Assignment: Spot each line in the records below where the word "imaginea" occurs, then copy it.

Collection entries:
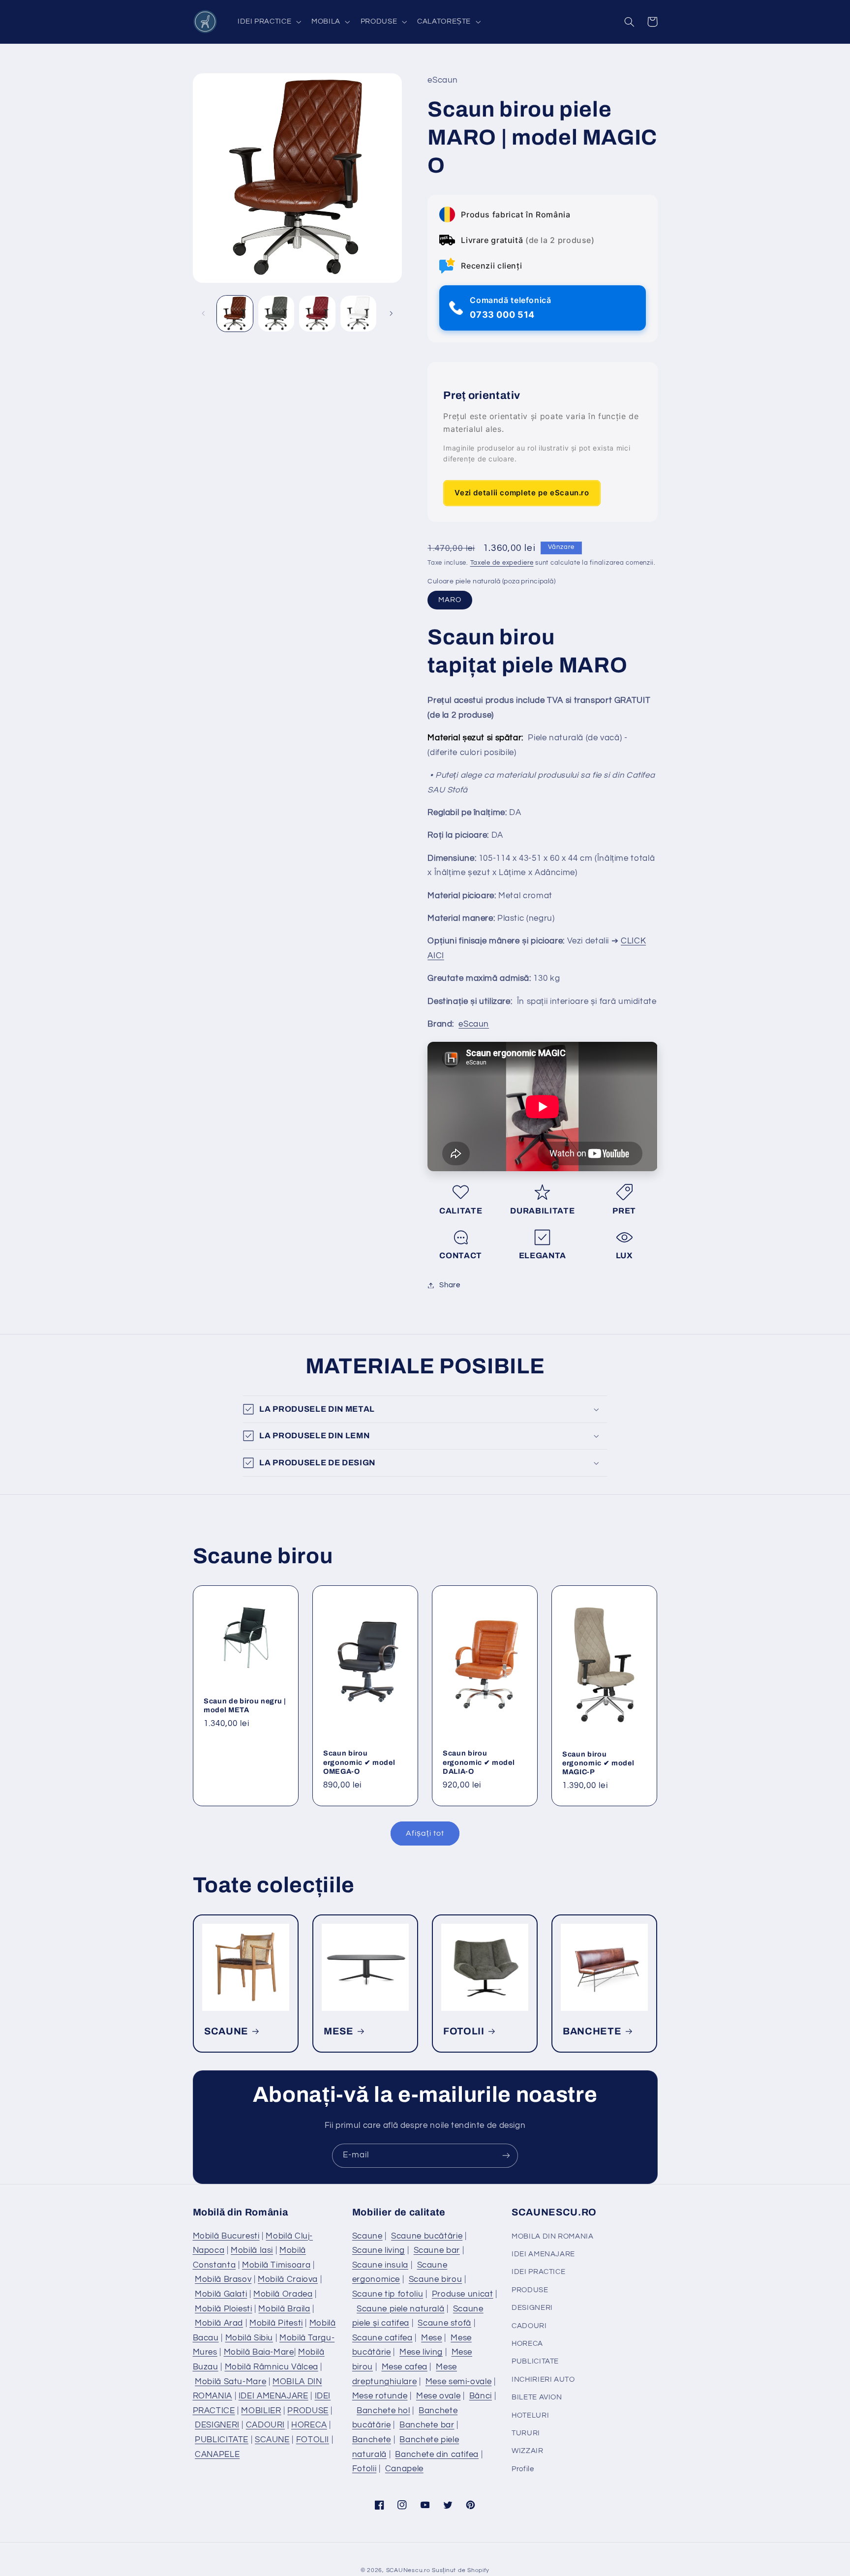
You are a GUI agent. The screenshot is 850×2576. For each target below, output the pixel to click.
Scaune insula (380, 2265)
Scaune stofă (444, 2323)
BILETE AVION (537, 2397)
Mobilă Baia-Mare (259, 2352)
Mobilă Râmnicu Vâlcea (271, 2367)
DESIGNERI (217, 2425)
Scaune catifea (382, 2338)
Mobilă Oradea (282, 2294)
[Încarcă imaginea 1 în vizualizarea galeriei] (235, 314)
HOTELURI (530, 2415)
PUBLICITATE (221, 2439)
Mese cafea (404, 2367)
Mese (431, 2338)
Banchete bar (427, 2425)
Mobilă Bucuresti (226, 2236)
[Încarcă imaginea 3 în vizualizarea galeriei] (317, 314)
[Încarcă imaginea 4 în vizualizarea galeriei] (358, 314)
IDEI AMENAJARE (273, 2396)
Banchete (371, 2439)
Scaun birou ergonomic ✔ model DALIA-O (479, 1762)
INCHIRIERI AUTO (543, 2379)
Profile (523, 2469)
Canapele (404, 2468)
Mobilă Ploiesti (223, 2308)
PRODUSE (307, 2410)
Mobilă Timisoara (276, 2265)
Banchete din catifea (437, 2454)
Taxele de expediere (502, 563)
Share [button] (449, 1285)
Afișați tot (425, 1833)
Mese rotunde (380, 2396)
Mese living (421, 2352)
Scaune (367, 2236)
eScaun (473, 1024)
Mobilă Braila (284, 2308)
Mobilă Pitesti (276, 2323)
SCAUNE (226, 2031)
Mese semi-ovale (458, 2381)
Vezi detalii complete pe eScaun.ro (522, 493)
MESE (339, 2031)
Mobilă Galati (221, 2294)
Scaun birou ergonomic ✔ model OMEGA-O (359, 1762)
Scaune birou (435, 2279)
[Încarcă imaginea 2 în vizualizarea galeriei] (276, 314)
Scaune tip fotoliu (387, 2294)
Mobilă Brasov (223, 2279)
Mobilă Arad (219, 2323)
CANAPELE (217, 2454)
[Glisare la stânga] (203, 313)
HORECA (309, 2425)
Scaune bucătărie (426, 2236)
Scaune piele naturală (400, 2308)
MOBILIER (261, 2410)
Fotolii (364, 2468)
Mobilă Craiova (288, 2279)
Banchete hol (383, 2410)
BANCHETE (592, 2031)
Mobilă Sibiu (249, 2338)
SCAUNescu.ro (408, 2570)
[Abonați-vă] (506, 2156)
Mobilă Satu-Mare (230, 2381)
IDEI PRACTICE (538, 2271)
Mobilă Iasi (252, 2250)
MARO (449, 600)
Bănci (480, 2396)
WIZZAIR (527, 2451)
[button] (268, 21)
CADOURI (265, 2425)
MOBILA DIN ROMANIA (552, 2236)
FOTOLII (464, 2031)
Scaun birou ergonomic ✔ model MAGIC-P (598, 1763)
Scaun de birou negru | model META (245, 1705)
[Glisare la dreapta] (391, 313)
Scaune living (378, 2250)
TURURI (526, 2433)
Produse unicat (462, 2294)
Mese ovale (438, 2396)
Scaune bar (437, 2250)
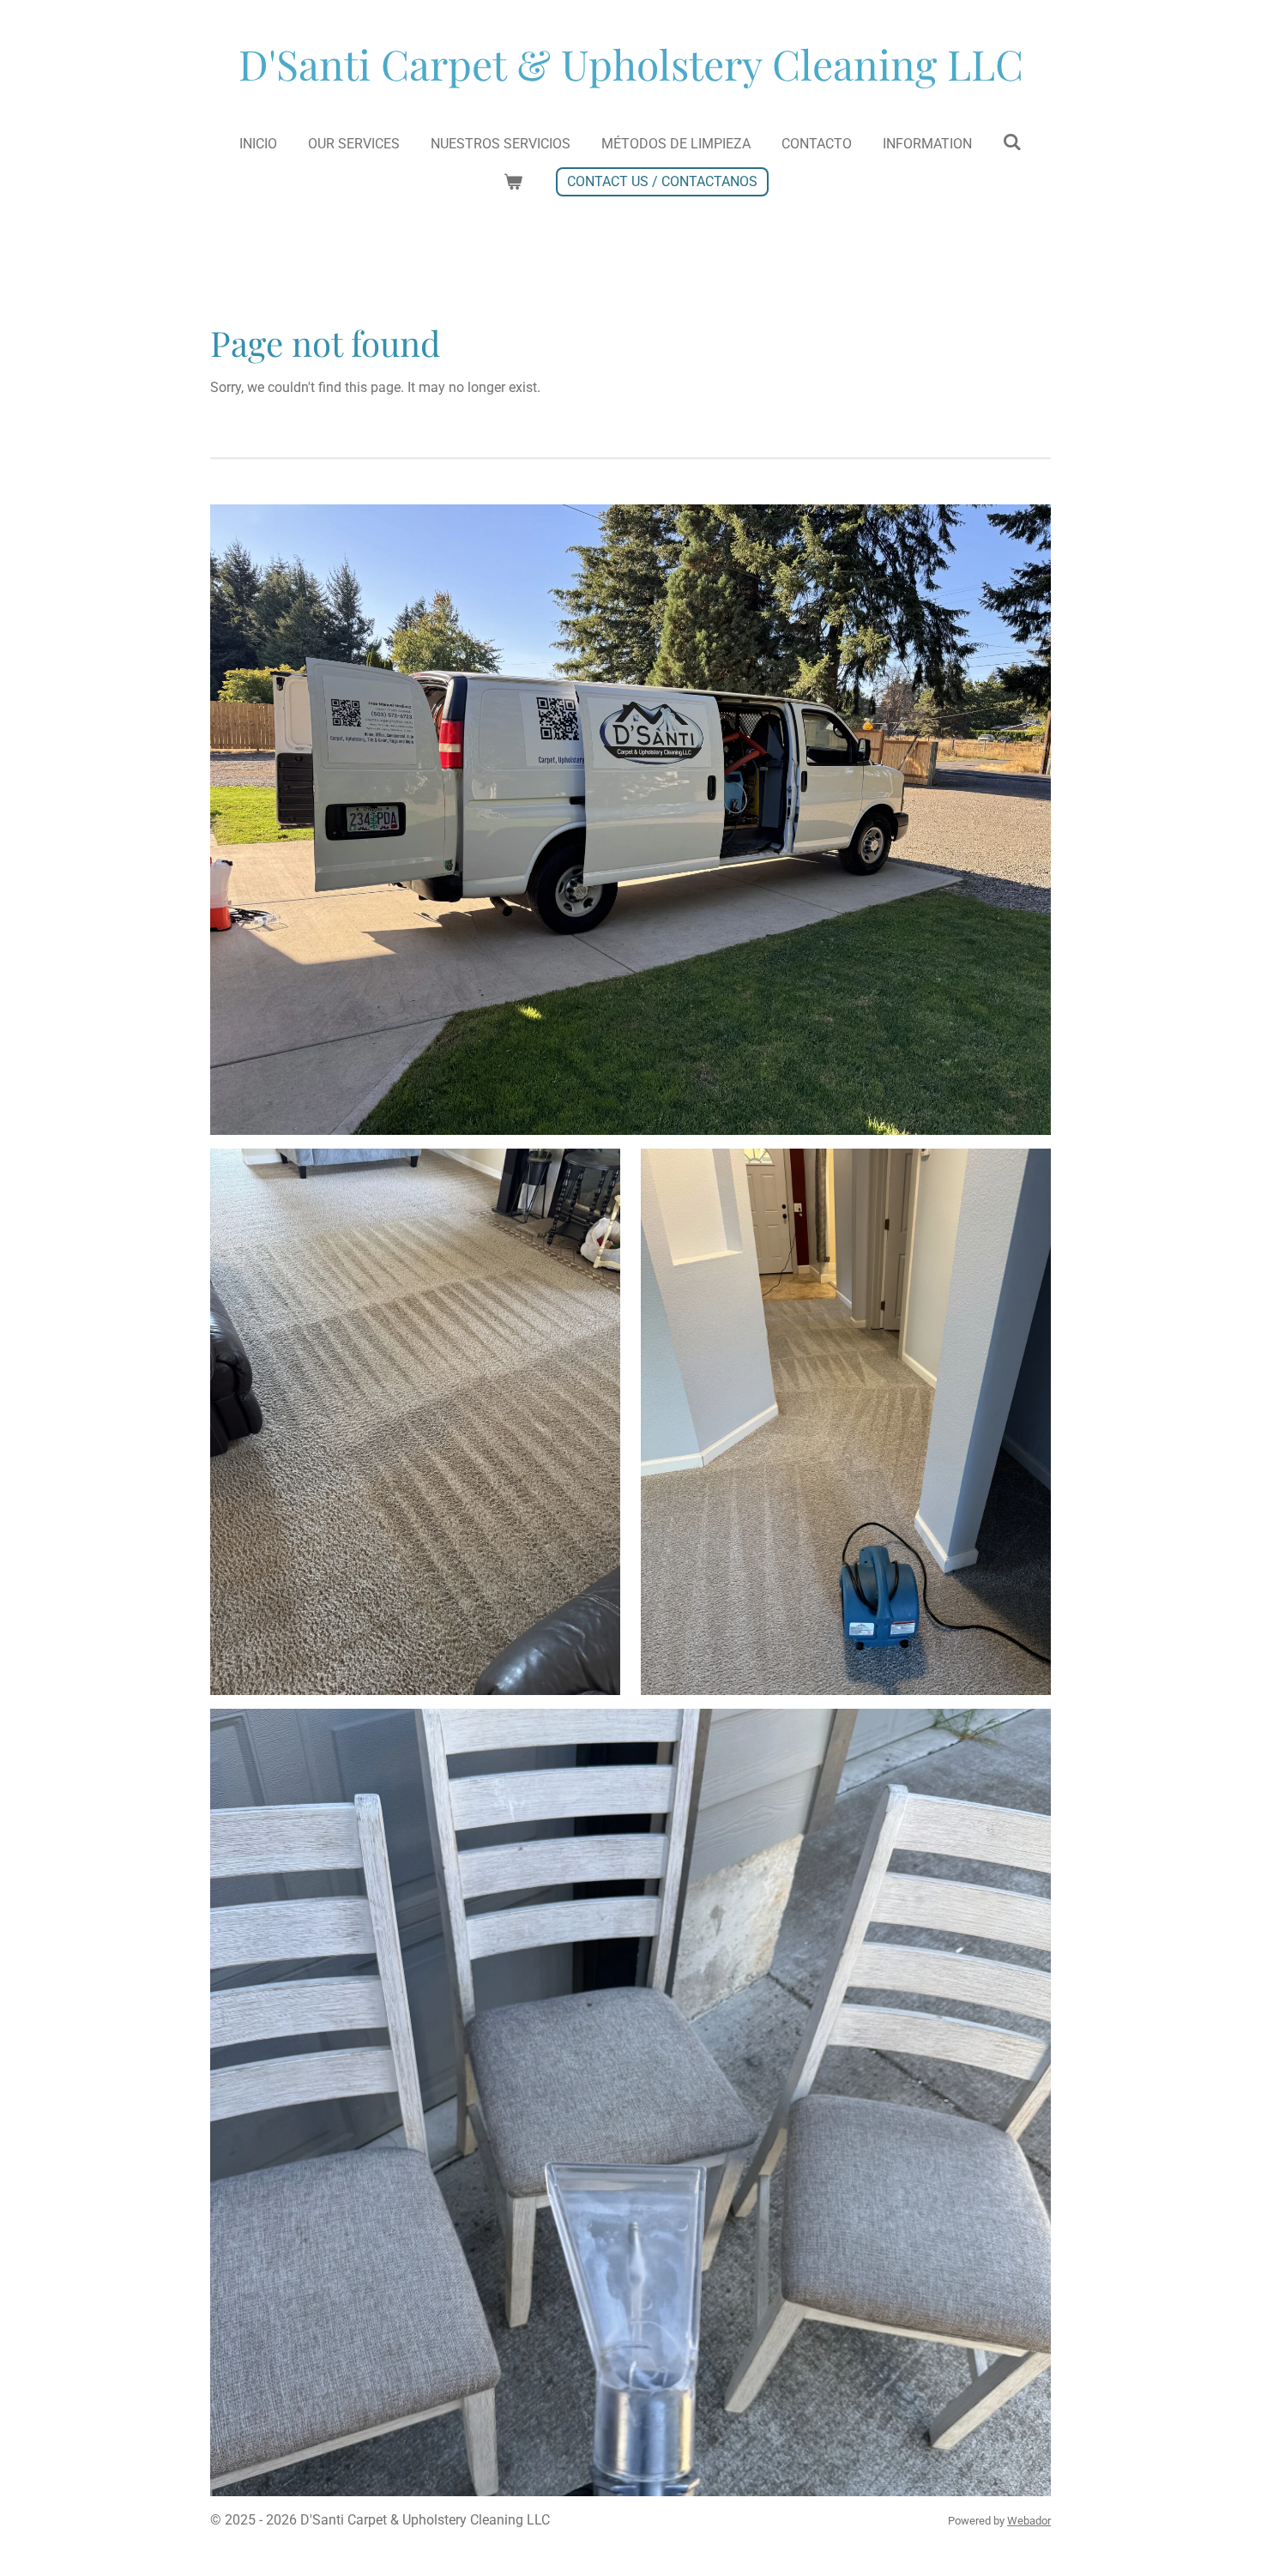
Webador (1029, 2520)
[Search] (1012, 142)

Written answer:
[Încarcă imaginea 1 în vizualizarea galeriei] (235, 314)
[Încarcă imaginea 3 în vizualizarea galeriei] (317, 314)
[Încarcă imaginea 4 în vizualizarea galeriei] (358, 314)
[Încarcă imaginea 2 în vizualizarea galeriei] (276, 314)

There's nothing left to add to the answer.